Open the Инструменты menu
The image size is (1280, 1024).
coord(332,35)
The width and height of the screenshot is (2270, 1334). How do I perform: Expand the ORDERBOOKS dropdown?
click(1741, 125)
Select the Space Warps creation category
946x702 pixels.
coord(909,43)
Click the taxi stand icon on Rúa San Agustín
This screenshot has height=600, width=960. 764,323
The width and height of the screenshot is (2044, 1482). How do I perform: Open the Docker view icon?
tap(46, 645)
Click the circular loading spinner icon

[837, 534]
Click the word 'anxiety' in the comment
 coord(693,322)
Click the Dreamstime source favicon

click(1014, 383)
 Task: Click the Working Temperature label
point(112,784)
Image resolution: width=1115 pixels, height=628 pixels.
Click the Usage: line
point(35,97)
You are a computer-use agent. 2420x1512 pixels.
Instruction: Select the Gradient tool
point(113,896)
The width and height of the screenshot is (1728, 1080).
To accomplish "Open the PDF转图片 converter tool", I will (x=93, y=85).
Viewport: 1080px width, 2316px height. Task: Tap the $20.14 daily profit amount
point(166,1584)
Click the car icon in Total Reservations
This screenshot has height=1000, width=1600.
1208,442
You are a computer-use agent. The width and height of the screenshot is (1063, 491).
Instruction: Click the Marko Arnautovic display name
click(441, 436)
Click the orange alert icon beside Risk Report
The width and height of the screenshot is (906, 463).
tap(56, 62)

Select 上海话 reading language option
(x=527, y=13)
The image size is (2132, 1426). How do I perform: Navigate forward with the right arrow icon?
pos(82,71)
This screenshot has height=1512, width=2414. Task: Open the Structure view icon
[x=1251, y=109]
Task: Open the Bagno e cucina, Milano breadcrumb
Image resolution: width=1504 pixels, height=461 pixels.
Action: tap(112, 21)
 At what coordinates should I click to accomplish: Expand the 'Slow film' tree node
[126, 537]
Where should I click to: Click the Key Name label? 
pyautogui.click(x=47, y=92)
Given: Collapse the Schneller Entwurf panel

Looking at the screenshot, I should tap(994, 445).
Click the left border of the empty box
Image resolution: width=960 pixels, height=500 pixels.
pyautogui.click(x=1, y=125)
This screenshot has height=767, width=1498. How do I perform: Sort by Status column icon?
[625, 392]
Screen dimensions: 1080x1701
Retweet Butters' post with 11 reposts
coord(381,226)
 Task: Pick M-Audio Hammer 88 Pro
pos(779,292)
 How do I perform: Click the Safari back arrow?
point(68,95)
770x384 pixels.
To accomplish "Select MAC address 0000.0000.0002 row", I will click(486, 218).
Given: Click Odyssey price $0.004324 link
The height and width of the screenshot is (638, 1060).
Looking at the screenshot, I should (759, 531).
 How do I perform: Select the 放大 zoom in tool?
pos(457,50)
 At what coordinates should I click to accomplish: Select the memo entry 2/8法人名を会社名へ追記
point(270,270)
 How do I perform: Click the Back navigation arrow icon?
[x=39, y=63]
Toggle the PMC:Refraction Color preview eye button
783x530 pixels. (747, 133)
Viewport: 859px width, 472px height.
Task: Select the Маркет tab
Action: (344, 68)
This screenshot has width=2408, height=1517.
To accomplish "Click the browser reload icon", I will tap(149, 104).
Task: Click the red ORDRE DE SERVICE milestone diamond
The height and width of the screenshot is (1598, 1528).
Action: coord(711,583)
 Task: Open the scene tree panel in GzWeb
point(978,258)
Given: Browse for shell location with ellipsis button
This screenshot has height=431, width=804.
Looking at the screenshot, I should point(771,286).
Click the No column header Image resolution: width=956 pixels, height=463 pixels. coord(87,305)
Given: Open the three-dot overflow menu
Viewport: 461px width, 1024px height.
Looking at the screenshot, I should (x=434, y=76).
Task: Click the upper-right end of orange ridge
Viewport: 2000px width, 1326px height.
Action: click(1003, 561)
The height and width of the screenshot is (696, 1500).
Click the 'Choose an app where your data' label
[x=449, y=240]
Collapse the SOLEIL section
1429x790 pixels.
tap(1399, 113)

• WORK TO BE COMPLETED: Output every line of the records above as a numbered list, leaving out the blank lines.

• THE OUTPUT:
1. Open the Инструменты menu
2. The image size is (1280, 1024).
3. coord(332,35)
4. The width and height of the screenshot is (2270, 1334). How do I perform: Expand the ORDERBOOKS dropdown?
5. click(1741, 125)
6. Select the Space Warps creation category
7. 946x702 pixels.
8. coord(909,43)
9. Click the taxi stand icon on Rúa San Agustín
10. This screenshot has height=600, width=960. 764,323
11. The width and height of the screenshot is (2044, 1482). How do I perform: Open the Docker view icon?
12. tap(46, 645)
13. Click the circular loading spinner icon
14. [837, 534]
15. Click the word 'anxiety' in the comment
16.  coord(693,322)
17. Click the Dreamstime source favicon
18. click(1014, 383)
19.  Task: Click the Working Temperature label
20. point(112,784)
21. Image resolution: width=1115 pixels, height=628 pixels.
22. Click the Usage: line
23. point(35,97)
24. You are a computer-use agent. 2420x1512 pixels.
25. Instruction: Select the Gradient tool
26. point(113,896)
27. The width and height of the screenshot is (1728, 1080).
28. To accomplish "Open the PDF转图片 converter tool", I will (x=93, y=85).
29. Viewport: 1080px width, 2316px height. Task: Tap the $20.14 daily profit amount
30. point(166,1584)
31. Click the car icon in Total Reservations
32. This screenshot has height=1000, width=1600.
33. 1208,442
34. You are a computer-use agent. The width and height of the screenshot is (1063, 491).
35. Instruction: Click the Marko Arnautovic display name
36. click(441, 436)
37. Click the orange alert icon beside Risk Report
38. The width and height of the screenshot is (906, 463).
39. tap(56, 62)
40. Select 上海话 reading language option
41. (x=527, y=13)
42. The image size is (2132, 1426). How do I perform: Navigate forward with the right arrow icon?
43. pos(82,71)
44. This screenshot has height=1512, width=2414. Task: Open the Structure view icon
45. [x=1251, y=109]
46. Task: Open the Bagno e cucina, Milano breadcrumb
47. Image resolution: width=1504 pixels, height=461 pixels.
48. Action: tap(112, 21)
49.  At what coordinates should I click to accomplish: Expand the 'Slow film' tree node
50. [126, 537]
51. Where should I click to: Click the Key Name label? 
52. pyautogui.click(x=47, y=92)
53. Given: Collapse the Schneller Entwurf panel
54. Looking at the screenshot, I should tap(994, 445).
55. Click the left border of the empty box
56. Image resolution: width=960 pixels, height=500 pixels.
57. pyautogui.click(x=1, y=125)
58. This screenshot has height=767, width=1498. How do I perform: Sort by Status column icon?
59. [625, 392]
60. Screen dimensions: 1080x1701
61. Retweet Butters' post with 11 reposts
62. coord(381,226)
63.  Task: Pick M-Audio Hammer 88 Pro
64. pos(779,292)
65.  How do I perform: Click the Safari back arrow?
66. point(68,95)
67. 770x384 pixels.
68. To accomplish "Select MAC address 0000.0000.0002 row", I will click(486, 218).
69. Given: Click Odyssey price $0.004324 link
70. The height and width of the screenshot is (638, 1060).
71. Looking at the screenshot, I should (759, 531).
72.  How do I perform: Select the 放大 zoom in tool?
73. pos(457,50)
74.  At what coordinates should I click to accomplish: Select the memo entry 2/8法人名を会社名へ追記
75. point(270,270)
76.  How do I perform: Click the Back navigation arrow icon?
77. [x=39, y=63]
78. Toggle the PMC:Refraction Color preview eye button
79. 783x530 pixels. (747, 133)
80. Viewport: 859px width, 472px height.
81. Task: Select the Маркет tab
82. Action: (344, 68)
83. This screenshot has width=2408, height=1517.
84. To accomplish "Click the browser reload icon", I will tap(149, 104).
85. Task: Click the red ORDRE DE SERVICE milestone diamond
86. The height and width of the screenshot is (1598, 1528).
87. Action: coord(711,583)
88.  Task: Open the scene tree panel in GzWeb
89. point(978,258)
90. Given: Browse for shell location with ellipsis button
91. This screenshot has height=431, width=804.
92. Looking at the screenshot, I should point(771,286).
93. Click the No column header Image resolution: width=956 pixels, height=463 pixels. coord(87,305)
94. Given: Open the three-dot overflow menu
95. Viewport: 461px width, 1024px height.
96. Looking at the screenshot, I should (x=434, y=76).
97. Task: Click the upper-right end of orange ridge
98. Viewport: 2000px width, 1326px height.
99. Action: click(1003, 561)
100. The height and width of the screenshot is (696, 1500).
101. Click the 'Choose an app where your data' label
102. [x=449, y=240]
103. Collapse the SOLEIL section
104. 1429x790 pixels.
105. tap(1399, 113)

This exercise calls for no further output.